Return every line below that contains the string "height", matching case exactly.

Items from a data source
-=-=-
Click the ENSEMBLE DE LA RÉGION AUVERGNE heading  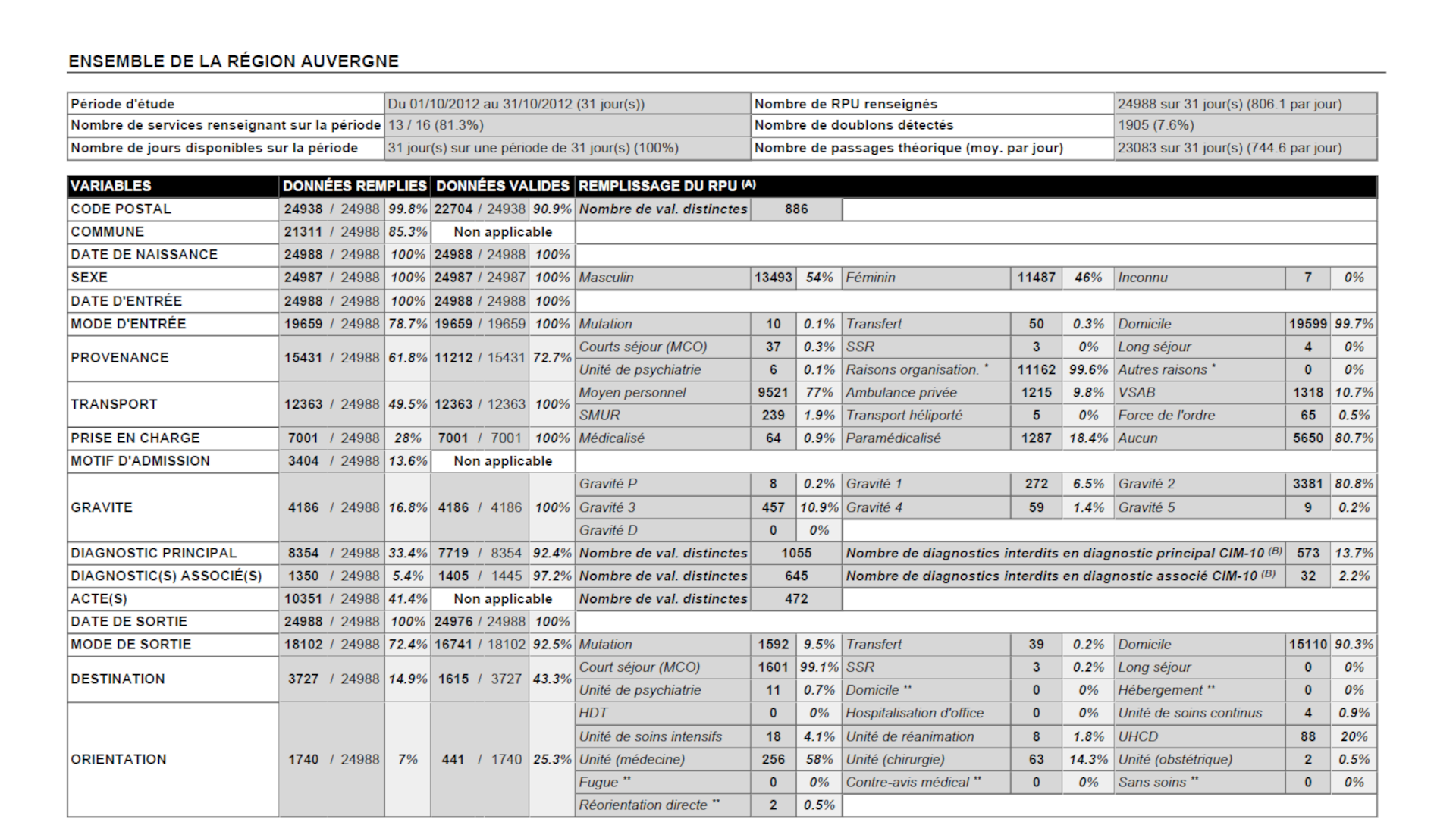click(234, 61)
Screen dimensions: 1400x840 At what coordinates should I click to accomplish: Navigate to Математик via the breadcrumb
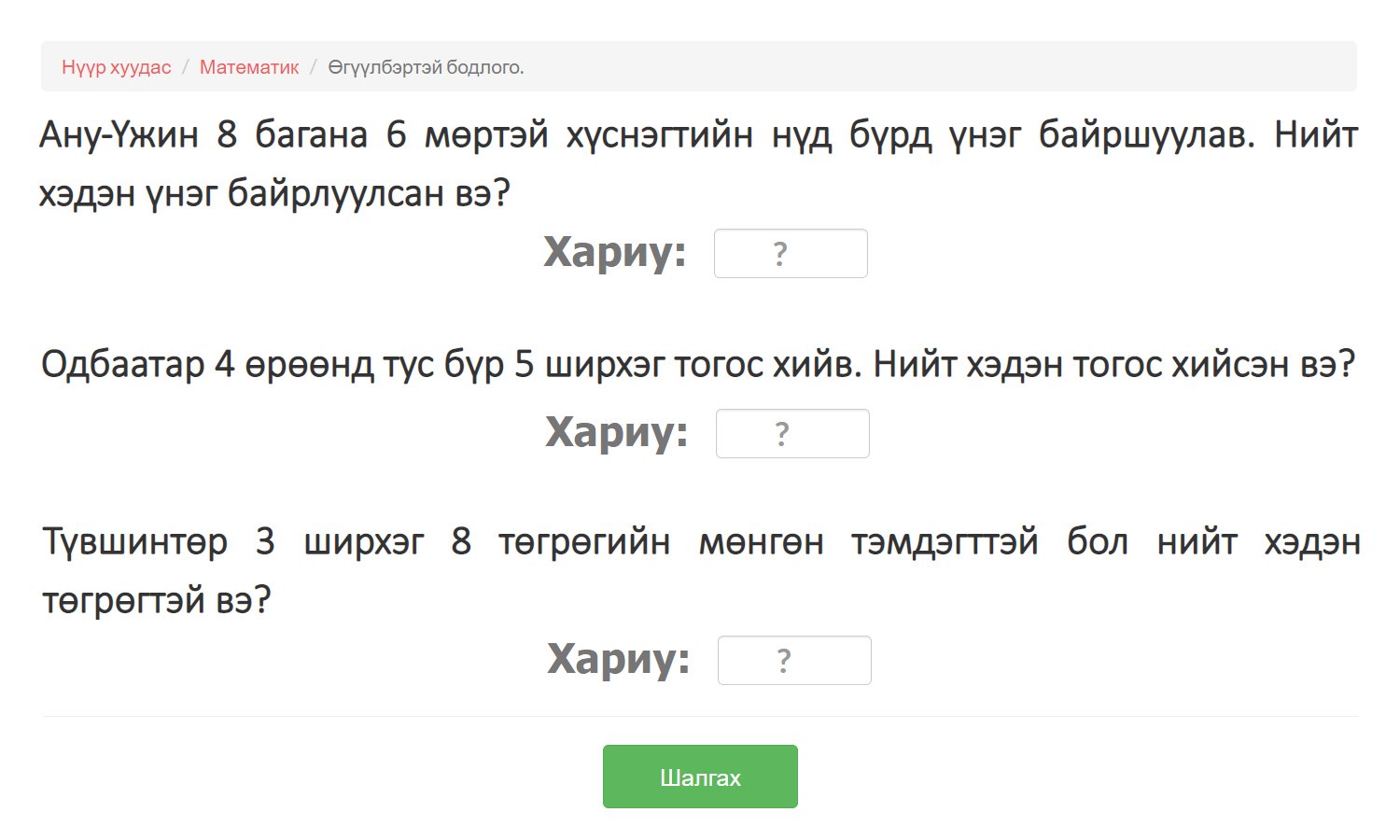click(248, 67)
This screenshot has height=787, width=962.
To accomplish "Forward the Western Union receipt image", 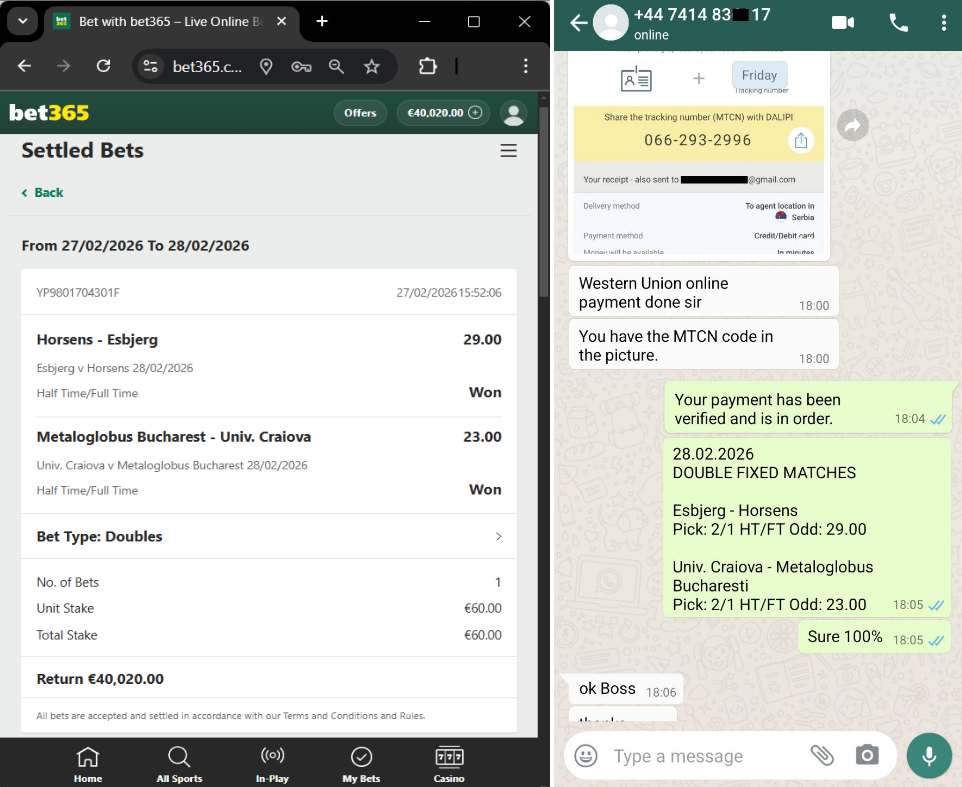I will pyautogui.click(x=852, y=125).
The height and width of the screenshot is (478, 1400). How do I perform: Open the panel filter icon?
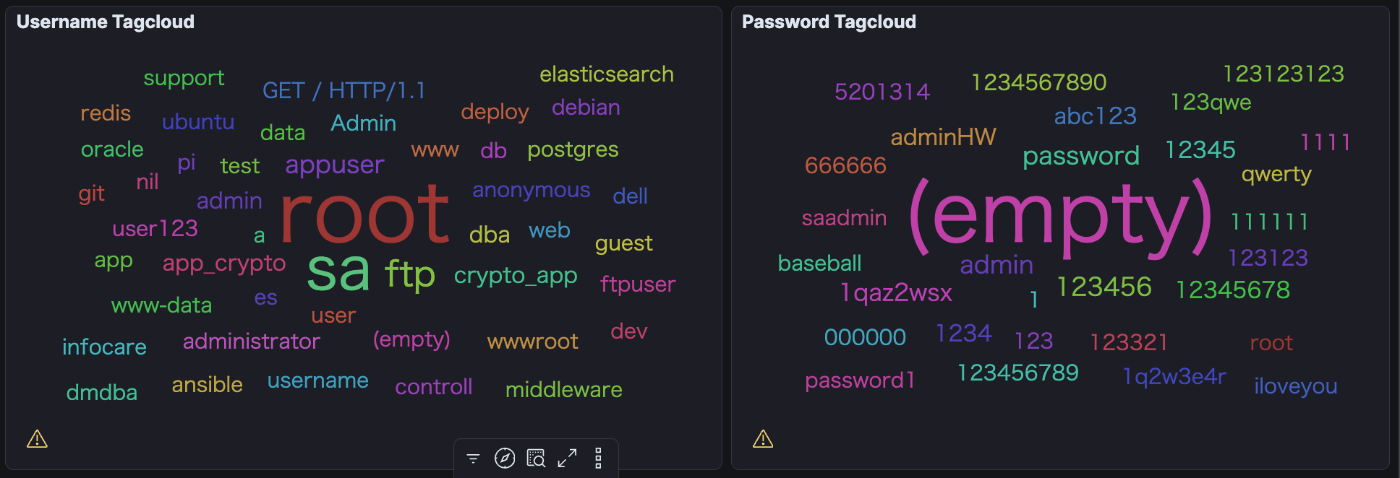click(473, 459)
-=-=-
-- SOLUTION --
This screenshot has height=787, width=962.
The height and width of the screenshot is (478, 1400). How do I perform: Open the panel filter icon?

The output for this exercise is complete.